Every line holding the string "офтальмология" is to be copied from the entries below.

■ Exercise input:
________

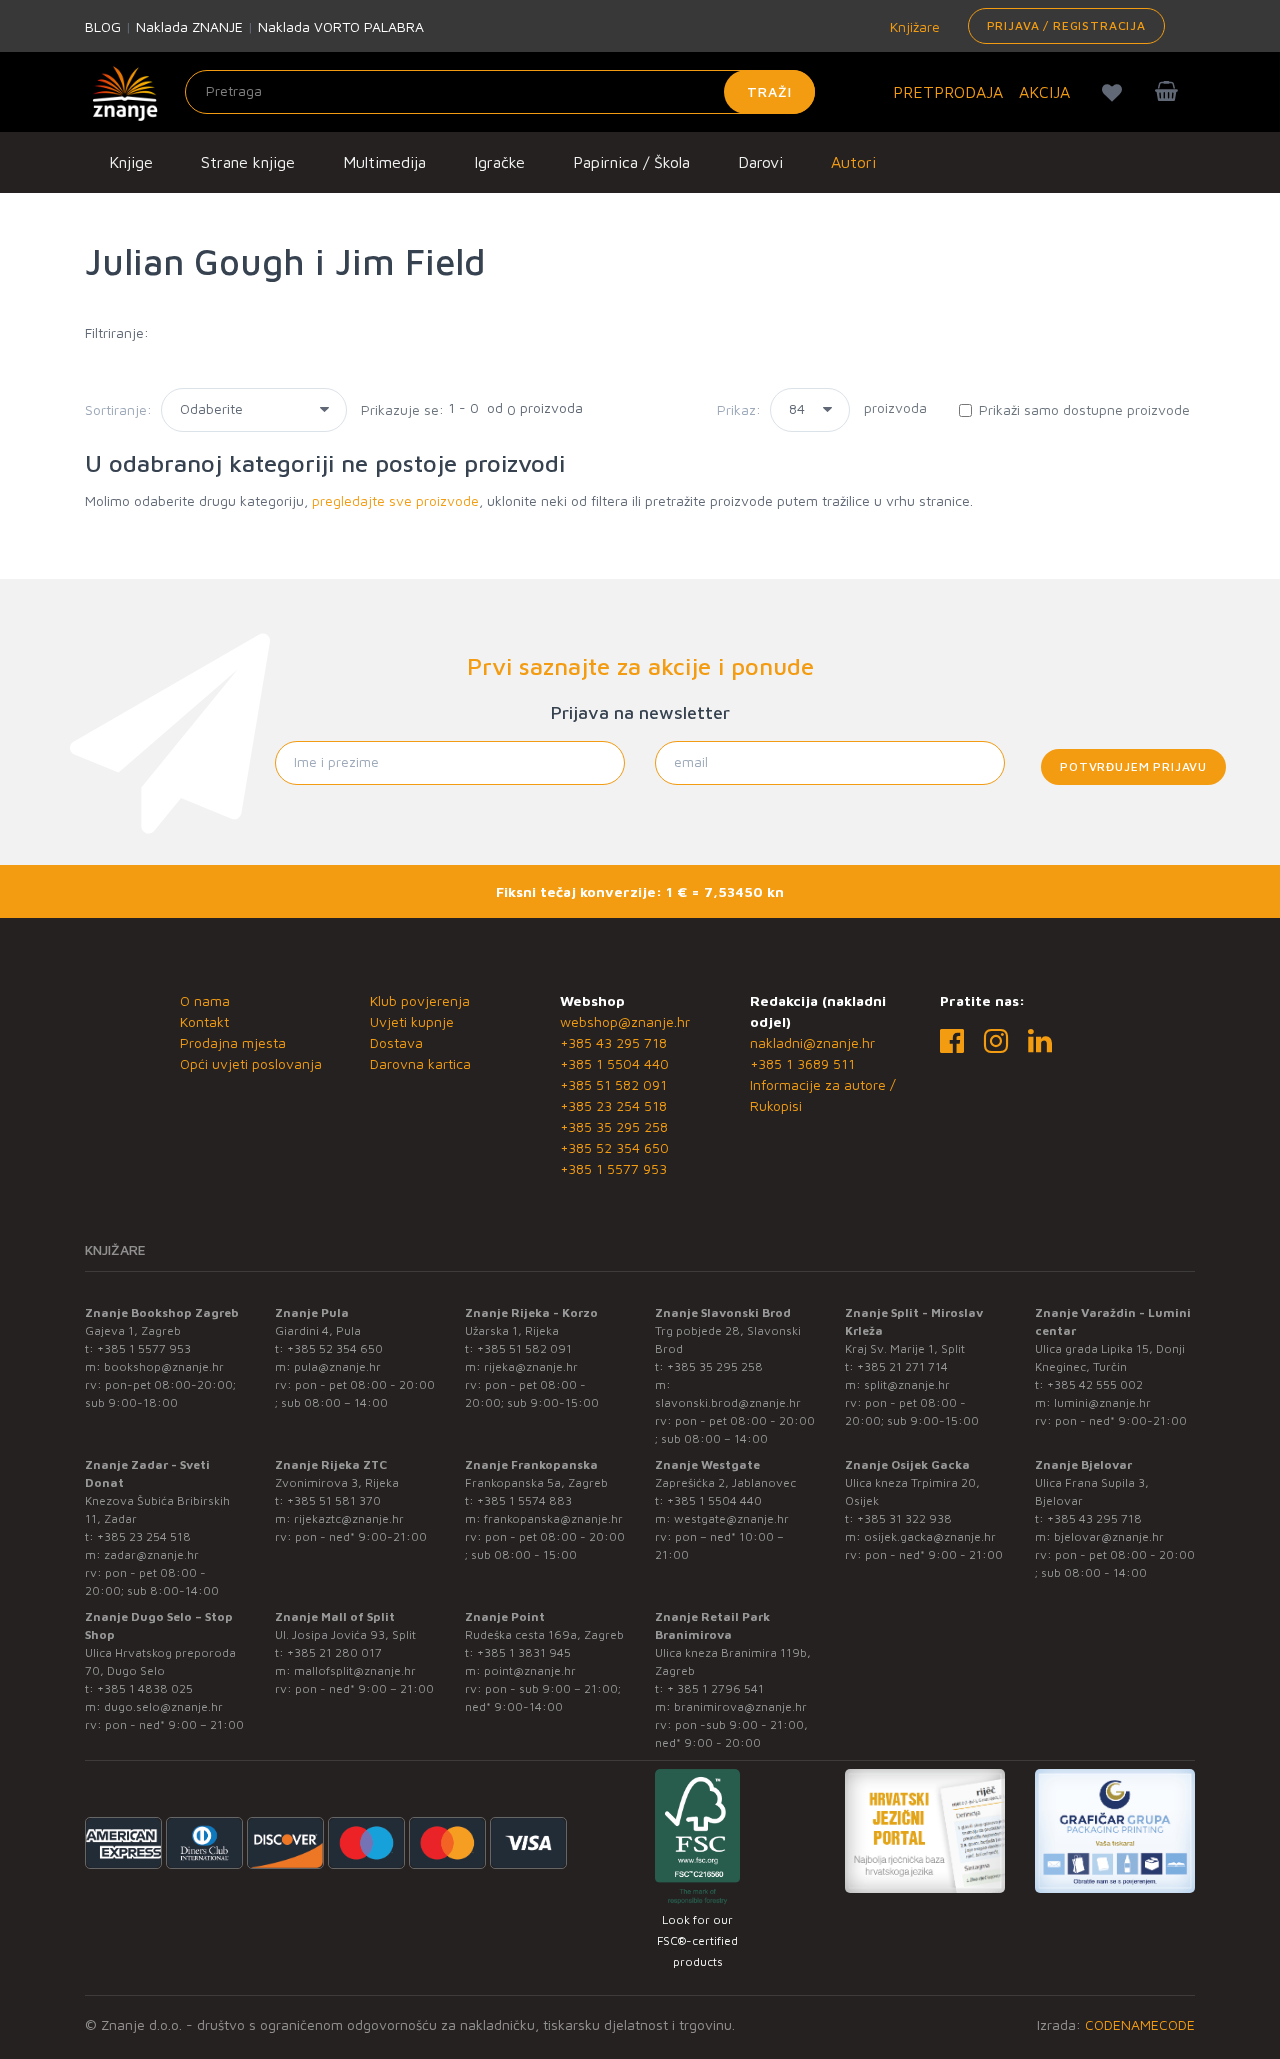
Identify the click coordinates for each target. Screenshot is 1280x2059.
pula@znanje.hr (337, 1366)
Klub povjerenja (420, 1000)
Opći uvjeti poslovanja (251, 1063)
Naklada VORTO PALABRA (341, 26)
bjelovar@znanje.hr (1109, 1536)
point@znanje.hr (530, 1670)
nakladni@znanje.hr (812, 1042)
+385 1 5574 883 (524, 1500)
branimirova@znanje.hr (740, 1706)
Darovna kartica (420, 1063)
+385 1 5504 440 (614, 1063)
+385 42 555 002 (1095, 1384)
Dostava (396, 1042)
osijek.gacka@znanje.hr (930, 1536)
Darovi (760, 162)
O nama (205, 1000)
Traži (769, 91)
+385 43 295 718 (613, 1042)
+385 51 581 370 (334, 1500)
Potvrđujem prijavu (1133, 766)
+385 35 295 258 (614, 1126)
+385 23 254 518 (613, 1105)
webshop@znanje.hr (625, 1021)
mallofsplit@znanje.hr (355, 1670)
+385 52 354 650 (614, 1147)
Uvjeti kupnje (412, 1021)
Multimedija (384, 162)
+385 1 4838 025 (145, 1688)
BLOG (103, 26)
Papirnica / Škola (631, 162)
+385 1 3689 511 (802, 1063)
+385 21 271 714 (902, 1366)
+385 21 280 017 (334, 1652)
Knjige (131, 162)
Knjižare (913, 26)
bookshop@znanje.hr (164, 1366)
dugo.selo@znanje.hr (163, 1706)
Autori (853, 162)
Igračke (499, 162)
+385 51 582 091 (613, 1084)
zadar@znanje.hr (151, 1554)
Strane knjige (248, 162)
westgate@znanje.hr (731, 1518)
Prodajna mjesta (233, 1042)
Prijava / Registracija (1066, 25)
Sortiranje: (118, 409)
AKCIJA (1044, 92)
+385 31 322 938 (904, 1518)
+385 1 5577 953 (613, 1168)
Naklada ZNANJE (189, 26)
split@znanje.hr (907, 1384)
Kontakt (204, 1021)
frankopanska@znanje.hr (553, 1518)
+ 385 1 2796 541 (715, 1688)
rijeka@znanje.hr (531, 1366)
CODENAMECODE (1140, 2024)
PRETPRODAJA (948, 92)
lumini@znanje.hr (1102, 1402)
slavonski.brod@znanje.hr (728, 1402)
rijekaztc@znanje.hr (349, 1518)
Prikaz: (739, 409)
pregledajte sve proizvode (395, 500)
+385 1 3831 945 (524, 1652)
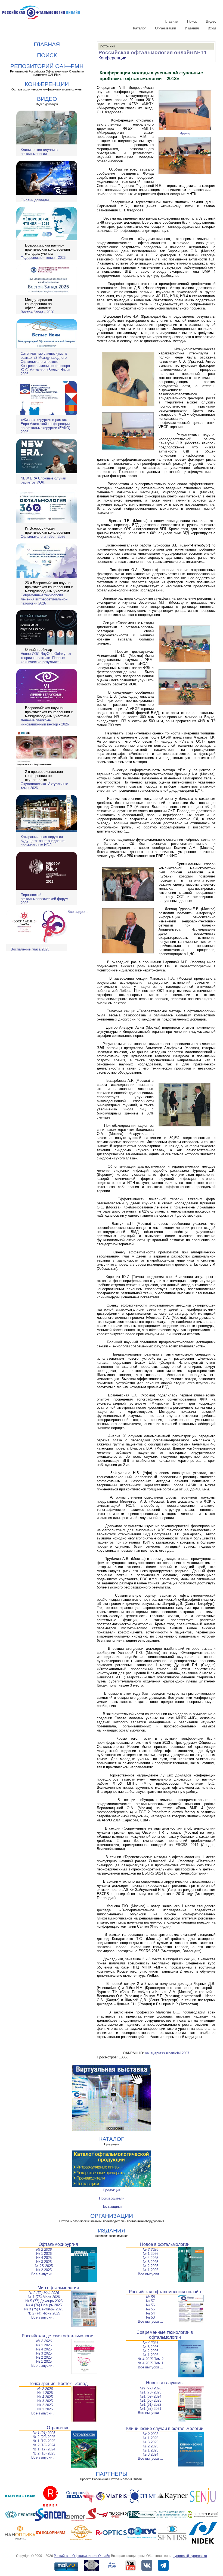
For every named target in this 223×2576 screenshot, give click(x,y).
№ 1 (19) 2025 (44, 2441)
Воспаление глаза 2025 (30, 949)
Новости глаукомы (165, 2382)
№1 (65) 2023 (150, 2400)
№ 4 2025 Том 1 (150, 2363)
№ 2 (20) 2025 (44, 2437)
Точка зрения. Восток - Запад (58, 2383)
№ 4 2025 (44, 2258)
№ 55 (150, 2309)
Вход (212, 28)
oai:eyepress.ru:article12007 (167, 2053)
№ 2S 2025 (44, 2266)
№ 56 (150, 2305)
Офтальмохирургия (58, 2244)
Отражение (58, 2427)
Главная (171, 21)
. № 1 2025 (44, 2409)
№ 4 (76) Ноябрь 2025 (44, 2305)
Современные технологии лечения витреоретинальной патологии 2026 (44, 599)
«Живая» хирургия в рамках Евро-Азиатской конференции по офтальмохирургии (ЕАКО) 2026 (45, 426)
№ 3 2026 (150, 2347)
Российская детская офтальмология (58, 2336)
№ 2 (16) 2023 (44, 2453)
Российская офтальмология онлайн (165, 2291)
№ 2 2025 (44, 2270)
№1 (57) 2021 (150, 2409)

________

■ Solution to this problem:
Российская детская офтальмология (58, 2336)
Российская офтальмология онлайн (165, 2291)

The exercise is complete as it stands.